- **Working data**
◆ ◆ ◆

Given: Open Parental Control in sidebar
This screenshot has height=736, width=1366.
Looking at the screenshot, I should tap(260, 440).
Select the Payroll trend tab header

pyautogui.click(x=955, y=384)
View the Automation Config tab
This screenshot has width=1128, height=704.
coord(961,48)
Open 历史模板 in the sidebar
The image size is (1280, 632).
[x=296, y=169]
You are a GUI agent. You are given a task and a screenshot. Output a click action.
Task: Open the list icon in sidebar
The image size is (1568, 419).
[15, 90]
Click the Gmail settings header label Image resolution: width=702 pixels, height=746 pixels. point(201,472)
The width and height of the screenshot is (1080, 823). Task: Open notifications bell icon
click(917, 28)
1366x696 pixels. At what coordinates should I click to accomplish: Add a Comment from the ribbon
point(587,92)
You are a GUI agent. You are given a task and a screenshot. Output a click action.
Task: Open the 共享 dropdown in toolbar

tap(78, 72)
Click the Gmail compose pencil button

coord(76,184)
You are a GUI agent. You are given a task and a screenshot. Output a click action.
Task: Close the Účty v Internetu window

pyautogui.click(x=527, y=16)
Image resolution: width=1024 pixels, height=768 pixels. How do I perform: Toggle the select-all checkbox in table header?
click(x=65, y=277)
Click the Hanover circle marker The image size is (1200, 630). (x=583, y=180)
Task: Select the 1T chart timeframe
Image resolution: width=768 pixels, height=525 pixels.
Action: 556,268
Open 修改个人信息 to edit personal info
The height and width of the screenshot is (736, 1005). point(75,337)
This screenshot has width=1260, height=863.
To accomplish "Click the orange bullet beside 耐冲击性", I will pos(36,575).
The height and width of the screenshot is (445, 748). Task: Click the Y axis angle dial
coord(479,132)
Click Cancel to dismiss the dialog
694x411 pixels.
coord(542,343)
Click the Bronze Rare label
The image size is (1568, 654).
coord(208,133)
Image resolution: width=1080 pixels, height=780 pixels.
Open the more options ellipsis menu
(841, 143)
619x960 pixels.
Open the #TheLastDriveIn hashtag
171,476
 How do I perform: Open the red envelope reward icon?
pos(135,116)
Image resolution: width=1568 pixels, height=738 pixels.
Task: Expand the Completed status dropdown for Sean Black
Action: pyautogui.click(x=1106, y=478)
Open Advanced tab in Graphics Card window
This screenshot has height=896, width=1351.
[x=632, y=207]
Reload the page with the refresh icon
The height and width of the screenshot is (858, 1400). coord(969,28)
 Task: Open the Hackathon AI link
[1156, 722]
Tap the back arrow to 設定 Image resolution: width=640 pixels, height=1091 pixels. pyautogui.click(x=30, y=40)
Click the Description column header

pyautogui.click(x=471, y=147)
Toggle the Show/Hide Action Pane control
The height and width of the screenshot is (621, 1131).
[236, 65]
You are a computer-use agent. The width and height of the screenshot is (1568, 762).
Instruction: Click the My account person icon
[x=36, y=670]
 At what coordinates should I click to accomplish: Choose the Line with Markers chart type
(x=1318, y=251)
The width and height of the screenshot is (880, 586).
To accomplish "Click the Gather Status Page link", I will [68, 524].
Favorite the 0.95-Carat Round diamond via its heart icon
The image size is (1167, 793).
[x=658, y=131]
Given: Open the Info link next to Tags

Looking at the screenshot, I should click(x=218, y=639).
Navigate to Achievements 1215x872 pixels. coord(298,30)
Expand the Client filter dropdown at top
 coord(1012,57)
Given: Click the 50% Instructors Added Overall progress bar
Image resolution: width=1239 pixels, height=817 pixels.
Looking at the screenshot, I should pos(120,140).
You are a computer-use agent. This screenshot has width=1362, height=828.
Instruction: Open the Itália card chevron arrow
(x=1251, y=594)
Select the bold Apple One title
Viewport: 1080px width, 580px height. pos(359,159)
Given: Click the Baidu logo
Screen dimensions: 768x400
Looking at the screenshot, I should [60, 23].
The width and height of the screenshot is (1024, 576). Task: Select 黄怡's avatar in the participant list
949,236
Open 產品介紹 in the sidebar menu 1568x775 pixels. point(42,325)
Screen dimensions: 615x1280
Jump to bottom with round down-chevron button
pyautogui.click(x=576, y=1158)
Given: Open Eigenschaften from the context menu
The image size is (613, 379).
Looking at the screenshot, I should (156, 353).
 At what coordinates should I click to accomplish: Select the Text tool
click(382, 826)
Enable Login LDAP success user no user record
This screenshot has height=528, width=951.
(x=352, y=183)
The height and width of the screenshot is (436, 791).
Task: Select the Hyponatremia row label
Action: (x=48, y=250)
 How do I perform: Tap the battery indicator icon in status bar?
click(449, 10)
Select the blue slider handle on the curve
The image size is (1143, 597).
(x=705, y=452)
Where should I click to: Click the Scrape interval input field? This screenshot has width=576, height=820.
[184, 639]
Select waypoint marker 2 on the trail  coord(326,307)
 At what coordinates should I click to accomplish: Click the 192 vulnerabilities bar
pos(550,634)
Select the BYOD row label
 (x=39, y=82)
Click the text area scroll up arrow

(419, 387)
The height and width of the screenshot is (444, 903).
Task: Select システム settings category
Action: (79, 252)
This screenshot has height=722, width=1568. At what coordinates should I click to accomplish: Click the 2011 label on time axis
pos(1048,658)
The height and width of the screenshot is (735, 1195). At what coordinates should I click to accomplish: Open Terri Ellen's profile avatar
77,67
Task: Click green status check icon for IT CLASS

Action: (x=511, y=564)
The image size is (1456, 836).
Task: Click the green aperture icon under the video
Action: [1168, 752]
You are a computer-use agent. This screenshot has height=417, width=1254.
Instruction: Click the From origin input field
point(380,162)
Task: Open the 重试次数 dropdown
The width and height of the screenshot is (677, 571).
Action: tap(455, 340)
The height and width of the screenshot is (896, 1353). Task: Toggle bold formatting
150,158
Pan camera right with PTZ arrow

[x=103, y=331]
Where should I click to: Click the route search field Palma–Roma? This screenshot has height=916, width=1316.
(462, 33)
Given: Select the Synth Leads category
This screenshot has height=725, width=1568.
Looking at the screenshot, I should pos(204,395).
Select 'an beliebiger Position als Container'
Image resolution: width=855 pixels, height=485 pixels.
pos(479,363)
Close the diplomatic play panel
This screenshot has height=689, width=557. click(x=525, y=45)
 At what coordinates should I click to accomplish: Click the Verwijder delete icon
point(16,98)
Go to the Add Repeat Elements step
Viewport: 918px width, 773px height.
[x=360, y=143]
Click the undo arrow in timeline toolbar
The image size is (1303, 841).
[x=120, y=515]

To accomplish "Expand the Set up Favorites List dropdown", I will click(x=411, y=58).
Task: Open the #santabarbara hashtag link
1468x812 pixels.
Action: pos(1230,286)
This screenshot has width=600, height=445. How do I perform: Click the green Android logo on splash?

◆ ◆ ◆

- **What is needed**
Reproduce all of the material above, line for line and without any changes.

- **Task answer**
Given: Open Parental Control in sidebar
This screenshot has height=736, width=1366.
Looking at the screenshot, I should tap(260, 440).
Select the Payroll trend tab header

pyautogui.click(x=955, y=384)
View the Automation Config tab
This screenshot has width=1128, height=704.
coord(961,48)
Open 历史模板 in the sidebar
The image size is (1280, 632).
[x=296, y=169]
You are a GUI agent. You are given a task and a screenshot. Output a click action.
Task: Open the list icon in sidebar
The image size is (1568, 419).
[15, 90]
Click the Gmail settings header label Image resolution: width=702 pixels, height=746 pixels. point(201,472)
The width and height of the screenshot is (1080, 823). Task: Open notifications bell icon
click(917, 28)
1366x696 pixels. At what coordinates should I click to accomplish: Add a Comment from the ribbon
point(587,92)
You are a GUI agent. You are given a task and a screenshot. Output a click action.
Task: Open the 共享 dropdown in toolbar

tap(78, 72)
Click the Gmail compose pencil button

coord(76,184)
You are a GUI agent. You are given a task and a screenshot. Output a click action.
Task: Close the Účty v Internetu window

pyautogui.click(x=527, y=16)
Image resolution: width=1024 pixels, height=768 pixels. How do I perform: Toggle the select-all checkbox in table header?
click(x=65, y=277)
Click the Hanover circle marker The image size is (1200, 630). (x=583, y=180)
Task: Select the 1T chart timeframe
Image resolution: width=768 pixels, height=525 pixels.
Action: 556,268
Open 修改个人信息 to edit personal info
The height and width of the screenshot is (736, 1005). point(75,337)
This screenshot has width=1260, height=863.
To accomplish "Click the orange bullet beside 耐冲击性", I will pos(36,575).
The height and width of the screenshot is (445, 748). Task: Click the Y axis angle dial
coord(479,132)
Click Cancel to dismiss the dialog
694x411 pixels.
coord(542,343)
Click the Bronze Rare label
The image size is (1568, 654).
coord(208,133)
Image resolution: width=1080 pixels, height=780 pixels.
Open the more options ellipsis menu
(841, 143)
619x960 pixels.
Open the #TheLastDriveIn hashtag
171,476
 How do I perform: Open the red envelope reward icon?
pos(135,116)
Image resolution: width=1568 pixels, height=738 pixels.
Task: Expand the Completed status dropdown for Sean Black
Action: pyautogui.click(x=1106, y=478)
Open Advanced tab in Graphics Card window
This screenshot has height=896, width=1351.
[x=632, y=207]
Reload the page with the refresh icon
The height and width of the screenshot is (858, 1400). coord(969,28)
 Task: Open the Hackathon AI link
[1156, 722]
Tap the back arrow to 設定 Image resolution: width=640 pixels, height=1091 pixels. pyautogui.click(x=30, y=40)
Click the Description column header

pyautogui.click(x=471, y=147)
Toggle the Show/Hide Action Pane control
The height and width of the screenshot is (621, 1131).
[236, 65]
You are a computer-use agent. The width and height of the screenshot is (1568, 762).
Instruction: Click the My account person icon
[x=36, y=670]
 At what coordinates should I click to accomplish: Choose the Line with Markers chart type
(x=1318, y=251)
The width and height of the screenshot is (880, 586).
To accomplish "Click the Gather Status Page link", I will [68, 524].
Favorite the 0.95-Carat Round diamond via its heart icon
The image size is (1167, 793).
[x=658, y=131]
Given: Open the Info link next to Tags

Looking at the screenshot, I should click(x=218, y=639).
Navigate to Achievements 1215x872 pixels. coord(298,30)
Expand the Client filter dropdown at top
 coord(1012,57)
Given: Click the 50% Instructors Added Overall progress bar
Image resolution: width=1239 pixels, height=817 pixels.
Looking at the screenshot, I should pos(120,140).
You are a computer-use agent. This screenshot has width=1362, height=828.
Instruction: Open the Itália card chevron arrow
(x=1251, y=594)
Select the bold Apple One title
Viewport: 1080px width, 580px height. pos(359,159)
Given: Click the Baidu logo
Screen dimensions: 768x400
Looking at the screenshot, I should [60, 23].
The width and height of the screenshot is (1024, 576). Task: Select 黄怡's avatar in the participant list
949,236
Open 產品介紹 in the sidebar menu 1568x775 pixels. point(42,325)
Screen dimensions: 615x1280
Jump to bottom with round down-chevron button
pyautogui.click(x=576, y=1158)
Given: Open Eigenschaften from the context menu
The image size is (613, 379).
Looking at the screenshot, I should (156, 353).
 At what coordinates should I click to accomplish: Select the Text tool
click(382, 826)
Enable Login LDAP success user no user record
This screenshot has height=528, width=951.
(x=352, y=183)
The height and width of the screenshot is (436, 791).
Task: Select the Hyponatremia row label
Action: (x=48, y=250)
 How do I perform: Tap the battery indicator icon in status bar?
click(449, 10)
Select the blue slider handle on the curve
The image size is (1143, 597).
(x=705, y=452)
Where should I click to: Click the Scrape interval input field? This screenshot has width=576, height=820.
[184, 639]
Select waypoint marker 2 on the trail  coord(326,307)
 At what coordinates should I click to accomplish: Click the 192 vulnerabilities bar
pos(550,634)
Select the BYOD row label
 (x=39, y=82)
Click the text area scroll up arrow

(419, 387)
The height and width of the screenshot is (444, 903).
Task: Select システム settings category
Action: (79, 252)
This screenshot has height=722, width=1568. At what coordinates should I click to accomplish: Click the 2011 label on time axis
pos(1048,658)
The height and width of the screenshot is (735, 1195). At what coordinates should I click to accomplish: Open Terri Ellen's profile avatar
77,67
Task: Click green status check icon for IT CLASS

Action: (x=511, y=564)
The image size is (1456, 836).
Task: Click the green aperture icon under the video
Action: [1168, 752]
You are a computer-use agent. This screenshot has height=417, width=1254.
Instruction: Click the From origin input field
point(380,162)
Task: Open the 重试次数 dropdown
The width and height of the screenshot is (677, 571).
Action: tap(455, 340)
The height and width of the screenshot is (896, 1353). Task: Toggle bold formatting
150,158
Pan camera right with PTZ arrow

[x=103, y=331]
Where should I click to: Click the route search field Palma–Roma? This screenshot has height=916, width=1316.
(462, 33)
Given: Select the Synth Leads category
This screenshot has height=725, width=1568.
Looking at the screenshot, I should pos(204,395).
Select 'an beliebiger Position als Container'
Image resolution: width=855 pixels, height=485 pixels.
pos(479,363)
Close the diplomatic play panel
This screenshot has height=689, width=557. click(x=525, y=45)
 At what coordinates should I click to accomplish: Click the Verwijder delete icon
point(16,98)
Go to the Add Repeat Elements step
Viewport: 918px width, 773px height.
[x=360, y=143]
Click the undo arrow in timeline toolbar
The image size is (1303, 841).
[x=120, y=515]

To accomplish "Expand the Set up Favorites List dropdown", I will click(x=411, y=58).
Task: Open the #santabarbara hashtag link
1468x812 pixels.
Action: pos(1230,286)
This screenshot has width=600, height=445. How do I perform: Click the green Android logo on splash?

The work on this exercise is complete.